Most boards have little experience with court ordered commitment. Professionals will be struggling to interpret the law and board ordered commitments. People receiving mental health services may get caught in a trial and error process. Some professionals may misinterpret the notion of board ordered commitment to mean that clients can be forced or coerced into treatment, including forced medication. Additionally, they may not understand that you have a right to participate actively in treatment planning.

Right to dignity and respect

Your rights to be treated with dignity and respect are clearly stated and legally protected. To assist in protecting these rights, several safeguards exist.

First, ORC § 5122.10 states that "every reasonable and appropriate effort shall be made to take persons into custody in the least conspicuous manner possible."

ORC § 5122.14, referring to the pre-hearing exam, says, "the examination, if possible, shall be held at a hospital or other medical facility, at the home of the respondent, or at any other suitable place least likely to have a harmful effect on the respondent's health."

ORC § 5122.29(B) states that you have the "right at all times to be treated with consideration and respect for ... privacy and dignity."

The law allows for one hearing deciding civil commitment

Before changes in the law, allowance was made for 2 hearings - a probable cause hearing followed by a full hearing.
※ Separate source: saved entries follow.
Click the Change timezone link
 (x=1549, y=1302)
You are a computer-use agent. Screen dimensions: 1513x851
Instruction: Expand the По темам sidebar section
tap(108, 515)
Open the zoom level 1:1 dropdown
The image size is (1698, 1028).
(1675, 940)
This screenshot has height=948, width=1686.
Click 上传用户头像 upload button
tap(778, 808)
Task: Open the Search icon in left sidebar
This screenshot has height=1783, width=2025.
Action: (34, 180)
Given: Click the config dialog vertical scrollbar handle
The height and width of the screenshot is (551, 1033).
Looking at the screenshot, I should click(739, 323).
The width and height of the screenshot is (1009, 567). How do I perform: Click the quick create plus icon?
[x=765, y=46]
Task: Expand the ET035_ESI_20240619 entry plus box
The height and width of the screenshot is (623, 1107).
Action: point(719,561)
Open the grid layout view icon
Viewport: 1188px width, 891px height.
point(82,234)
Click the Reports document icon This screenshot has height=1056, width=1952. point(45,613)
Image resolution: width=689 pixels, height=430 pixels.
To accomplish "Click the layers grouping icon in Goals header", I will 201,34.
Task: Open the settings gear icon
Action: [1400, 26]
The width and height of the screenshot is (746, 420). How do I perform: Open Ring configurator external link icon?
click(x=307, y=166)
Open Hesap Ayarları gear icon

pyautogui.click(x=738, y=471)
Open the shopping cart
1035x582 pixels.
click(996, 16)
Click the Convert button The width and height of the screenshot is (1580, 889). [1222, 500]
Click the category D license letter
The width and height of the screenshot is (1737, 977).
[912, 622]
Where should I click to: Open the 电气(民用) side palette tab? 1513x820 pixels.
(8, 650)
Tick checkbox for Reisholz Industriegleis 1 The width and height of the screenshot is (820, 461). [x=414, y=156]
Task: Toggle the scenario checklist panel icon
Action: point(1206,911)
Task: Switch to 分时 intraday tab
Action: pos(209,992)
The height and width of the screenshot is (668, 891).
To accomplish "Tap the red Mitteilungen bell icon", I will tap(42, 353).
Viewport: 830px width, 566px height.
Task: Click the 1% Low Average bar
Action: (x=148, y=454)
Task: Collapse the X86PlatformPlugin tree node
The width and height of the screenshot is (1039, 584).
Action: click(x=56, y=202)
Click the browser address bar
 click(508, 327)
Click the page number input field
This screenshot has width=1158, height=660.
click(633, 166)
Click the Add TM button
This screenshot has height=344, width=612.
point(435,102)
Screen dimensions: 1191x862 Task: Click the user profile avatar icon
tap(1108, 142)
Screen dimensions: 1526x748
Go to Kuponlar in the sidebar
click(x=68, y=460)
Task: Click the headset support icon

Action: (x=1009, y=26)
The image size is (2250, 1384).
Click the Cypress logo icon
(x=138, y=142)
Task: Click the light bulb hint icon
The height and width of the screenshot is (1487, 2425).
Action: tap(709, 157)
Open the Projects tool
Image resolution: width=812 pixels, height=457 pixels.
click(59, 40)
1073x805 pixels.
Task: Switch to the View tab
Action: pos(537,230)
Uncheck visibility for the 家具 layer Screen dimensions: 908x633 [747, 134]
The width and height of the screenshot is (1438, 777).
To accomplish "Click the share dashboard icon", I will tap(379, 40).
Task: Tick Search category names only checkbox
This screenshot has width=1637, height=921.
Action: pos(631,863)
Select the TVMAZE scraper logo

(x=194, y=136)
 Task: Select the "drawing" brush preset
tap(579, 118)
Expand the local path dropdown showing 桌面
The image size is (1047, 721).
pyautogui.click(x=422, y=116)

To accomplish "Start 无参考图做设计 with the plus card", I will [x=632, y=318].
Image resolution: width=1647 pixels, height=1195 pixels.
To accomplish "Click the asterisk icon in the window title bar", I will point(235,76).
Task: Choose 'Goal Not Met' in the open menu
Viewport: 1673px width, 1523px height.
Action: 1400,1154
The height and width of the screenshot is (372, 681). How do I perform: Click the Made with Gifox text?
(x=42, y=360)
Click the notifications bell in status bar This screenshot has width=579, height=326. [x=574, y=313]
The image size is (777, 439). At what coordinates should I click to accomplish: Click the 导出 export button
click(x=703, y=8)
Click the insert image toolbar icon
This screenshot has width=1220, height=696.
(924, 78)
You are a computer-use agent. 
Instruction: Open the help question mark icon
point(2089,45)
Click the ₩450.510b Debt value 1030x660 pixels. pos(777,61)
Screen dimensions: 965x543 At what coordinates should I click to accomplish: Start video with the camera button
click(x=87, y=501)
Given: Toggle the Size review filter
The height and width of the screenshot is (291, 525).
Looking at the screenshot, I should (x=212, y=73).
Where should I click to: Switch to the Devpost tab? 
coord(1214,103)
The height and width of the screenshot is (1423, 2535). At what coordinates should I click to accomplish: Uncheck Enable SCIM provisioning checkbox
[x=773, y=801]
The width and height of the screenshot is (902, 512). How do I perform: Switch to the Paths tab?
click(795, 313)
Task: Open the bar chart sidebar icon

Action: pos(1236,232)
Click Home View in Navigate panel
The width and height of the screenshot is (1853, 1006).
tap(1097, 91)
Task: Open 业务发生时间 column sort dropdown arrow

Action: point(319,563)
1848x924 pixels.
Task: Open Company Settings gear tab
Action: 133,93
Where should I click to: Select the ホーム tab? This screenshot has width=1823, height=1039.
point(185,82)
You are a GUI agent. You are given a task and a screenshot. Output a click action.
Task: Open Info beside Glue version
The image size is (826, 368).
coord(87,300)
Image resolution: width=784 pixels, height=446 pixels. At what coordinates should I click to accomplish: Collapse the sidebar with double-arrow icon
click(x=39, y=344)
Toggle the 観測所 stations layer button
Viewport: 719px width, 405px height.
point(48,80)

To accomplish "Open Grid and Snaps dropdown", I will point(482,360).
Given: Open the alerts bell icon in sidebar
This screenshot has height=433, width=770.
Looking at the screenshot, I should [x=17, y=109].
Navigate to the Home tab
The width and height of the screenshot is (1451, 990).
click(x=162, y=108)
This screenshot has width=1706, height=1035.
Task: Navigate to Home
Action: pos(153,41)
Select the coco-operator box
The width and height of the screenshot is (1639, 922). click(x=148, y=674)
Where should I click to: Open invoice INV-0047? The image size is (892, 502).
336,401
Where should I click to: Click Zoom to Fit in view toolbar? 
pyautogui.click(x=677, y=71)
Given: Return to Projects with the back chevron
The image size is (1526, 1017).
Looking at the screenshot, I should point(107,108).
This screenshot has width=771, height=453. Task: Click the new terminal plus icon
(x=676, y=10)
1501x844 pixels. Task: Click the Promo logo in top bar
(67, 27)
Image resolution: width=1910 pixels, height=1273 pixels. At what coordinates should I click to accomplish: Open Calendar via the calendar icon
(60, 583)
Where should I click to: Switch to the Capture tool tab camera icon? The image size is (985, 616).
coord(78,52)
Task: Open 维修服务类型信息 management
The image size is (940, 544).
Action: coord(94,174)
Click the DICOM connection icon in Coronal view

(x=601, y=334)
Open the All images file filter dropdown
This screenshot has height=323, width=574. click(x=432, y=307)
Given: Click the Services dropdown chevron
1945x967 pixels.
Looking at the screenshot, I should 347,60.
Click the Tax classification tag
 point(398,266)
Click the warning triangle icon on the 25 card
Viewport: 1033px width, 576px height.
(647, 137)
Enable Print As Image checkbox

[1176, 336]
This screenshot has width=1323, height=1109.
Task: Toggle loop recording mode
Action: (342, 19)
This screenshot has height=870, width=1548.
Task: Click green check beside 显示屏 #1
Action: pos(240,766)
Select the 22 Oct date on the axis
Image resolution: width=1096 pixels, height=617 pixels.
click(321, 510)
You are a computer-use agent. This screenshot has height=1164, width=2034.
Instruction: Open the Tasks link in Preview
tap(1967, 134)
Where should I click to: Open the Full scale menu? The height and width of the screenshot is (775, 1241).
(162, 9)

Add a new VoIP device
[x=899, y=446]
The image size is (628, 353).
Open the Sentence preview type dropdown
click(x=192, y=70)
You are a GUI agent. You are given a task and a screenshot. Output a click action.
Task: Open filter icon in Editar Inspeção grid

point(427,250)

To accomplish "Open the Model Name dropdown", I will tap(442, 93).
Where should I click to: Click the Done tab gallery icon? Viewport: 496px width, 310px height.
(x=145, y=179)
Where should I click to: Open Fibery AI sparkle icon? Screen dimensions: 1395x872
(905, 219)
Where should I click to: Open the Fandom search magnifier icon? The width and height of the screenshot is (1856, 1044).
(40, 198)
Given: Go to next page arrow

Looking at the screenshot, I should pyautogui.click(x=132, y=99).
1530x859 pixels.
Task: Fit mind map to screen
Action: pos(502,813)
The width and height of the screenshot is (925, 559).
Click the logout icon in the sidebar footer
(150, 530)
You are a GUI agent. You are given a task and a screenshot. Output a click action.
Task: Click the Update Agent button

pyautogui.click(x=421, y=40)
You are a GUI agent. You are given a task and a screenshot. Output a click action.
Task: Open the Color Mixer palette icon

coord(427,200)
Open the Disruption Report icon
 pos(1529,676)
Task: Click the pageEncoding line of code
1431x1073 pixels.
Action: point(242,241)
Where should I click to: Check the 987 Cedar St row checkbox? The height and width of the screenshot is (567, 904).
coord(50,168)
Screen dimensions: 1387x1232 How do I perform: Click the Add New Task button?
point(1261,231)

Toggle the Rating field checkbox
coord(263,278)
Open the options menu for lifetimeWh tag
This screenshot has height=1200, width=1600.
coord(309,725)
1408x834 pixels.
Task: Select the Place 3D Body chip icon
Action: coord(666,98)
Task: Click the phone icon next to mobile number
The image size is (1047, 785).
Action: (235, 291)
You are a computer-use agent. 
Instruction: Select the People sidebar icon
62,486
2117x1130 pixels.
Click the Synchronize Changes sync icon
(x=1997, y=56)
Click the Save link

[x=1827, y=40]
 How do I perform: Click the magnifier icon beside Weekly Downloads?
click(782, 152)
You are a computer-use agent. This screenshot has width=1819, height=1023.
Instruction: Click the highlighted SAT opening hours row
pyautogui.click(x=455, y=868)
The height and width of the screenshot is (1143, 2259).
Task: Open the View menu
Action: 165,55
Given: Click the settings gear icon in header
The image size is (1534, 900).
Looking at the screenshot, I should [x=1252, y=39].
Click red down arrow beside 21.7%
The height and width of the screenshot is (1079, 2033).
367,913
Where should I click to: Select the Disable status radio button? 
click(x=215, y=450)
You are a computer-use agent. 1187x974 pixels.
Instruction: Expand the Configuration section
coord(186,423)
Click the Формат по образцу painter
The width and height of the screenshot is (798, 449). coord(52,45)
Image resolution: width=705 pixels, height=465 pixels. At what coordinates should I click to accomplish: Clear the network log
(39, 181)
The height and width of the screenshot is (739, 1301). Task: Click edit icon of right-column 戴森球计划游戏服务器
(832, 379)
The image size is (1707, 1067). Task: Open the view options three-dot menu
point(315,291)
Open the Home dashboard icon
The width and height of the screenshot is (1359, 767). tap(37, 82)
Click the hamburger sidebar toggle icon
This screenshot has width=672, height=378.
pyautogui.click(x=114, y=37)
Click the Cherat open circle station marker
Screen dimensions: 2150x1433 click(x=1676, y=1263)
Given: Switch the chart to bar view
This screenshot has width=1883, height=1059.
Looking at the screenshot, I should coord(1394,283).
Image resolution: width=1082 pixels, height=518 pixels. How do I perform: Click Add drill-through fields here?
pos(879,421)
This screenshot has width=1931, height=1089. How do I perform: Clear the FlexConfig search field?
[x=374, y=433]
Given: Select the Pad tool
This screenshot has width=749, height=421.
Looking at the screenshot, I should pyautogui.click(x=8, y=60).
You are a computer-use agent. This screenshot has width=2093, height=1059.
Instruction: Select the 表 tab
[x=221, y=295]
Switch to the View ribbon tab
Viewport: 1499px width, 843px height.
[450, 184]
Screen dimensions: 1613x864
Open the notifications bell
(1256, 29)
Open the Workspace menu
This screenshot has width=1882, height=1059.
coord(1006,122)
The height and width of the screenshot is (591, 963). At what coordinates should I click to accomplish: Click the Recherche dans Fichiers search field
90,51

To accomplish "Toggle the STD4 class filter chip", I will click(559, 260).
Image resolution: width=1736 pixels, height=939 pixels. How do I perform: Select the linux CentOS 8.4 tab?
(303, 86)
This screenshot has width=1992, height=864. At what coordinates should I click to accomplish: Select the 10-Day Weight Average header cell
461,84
Now, however, there is no probable cause hearing, and most counties will conduct either an initial hearing or a full hearing. Some counties will conduct both. If you waive your right to the initial hearing, you must have a full hearing within 30 days of the day you were detained. People who have an initial hearing, and their lawyer, must be fully prepared to state their position, have witnesses and present any useful documents because a determination about commitment will be made. This information is especially important for people who have been previously committed who may expect a probable cause hearing followed by a full hearing and instead find themselves committed for 90 days after only 1 hearing.

The independent expert evaluation

Any person at risk of being civilly committed may have an independent mental evaluation (ORC § 5122.05(C)(2)). If you can't afford the evaluation the service must be provided without charge to you. If you do not like the independent expert's evaluation you can stop it from being admitted in court. This independent evaluation should be provided to you even if the court appoints an expert witness for itself, since the law intends for you to have your own witnesses.

Change in placement

From less to more restrictive placement - If the board believes a person who is board committed is in need of psychiatric hospitalization or other more restrictive placement, a motion must be filed with the court requesting the court to amend its order. The court will hold a hearing only if the respondent requests a hearing. LRS believes that a hearing should automatically occur to protect individual rights and that making people receiving mental health services responsible for requesting a hearing is a violation of their due process rights.

From more to less restrictive placement - Except if you have been found not guilty by reason of insanity, during your stay in a psychiatric hospital it is found that your treatment needs could be equally well met in a less restrictive environment, you must be released. The court must either dismiss the case or order placement in the least restrictive environment. (ORC § 5122.15(F)).

Risk of punishment in community commitment.

According to the law, you must be actively involved in creating your treatment plan and identifying goals and objectives which you define as important. Professionals cannot force treatment in a community setting. They also cannot punish, threaten or retaliate against you for not doing what they think you should do. It is against the law to hospitalize or threaten hospitalization solely because you will not comply with suggested treatment.

Commitment to a board or other agency cannot be ordered as a preventive measure

The standard for commitment is "clear and convincing evidence" that you are an immediate danger to yourself or others. The intent is to preserve freedom. Commitment cannot be used because a professional believes it is necessary because your condition is "worse," or to prevent future hospitalization.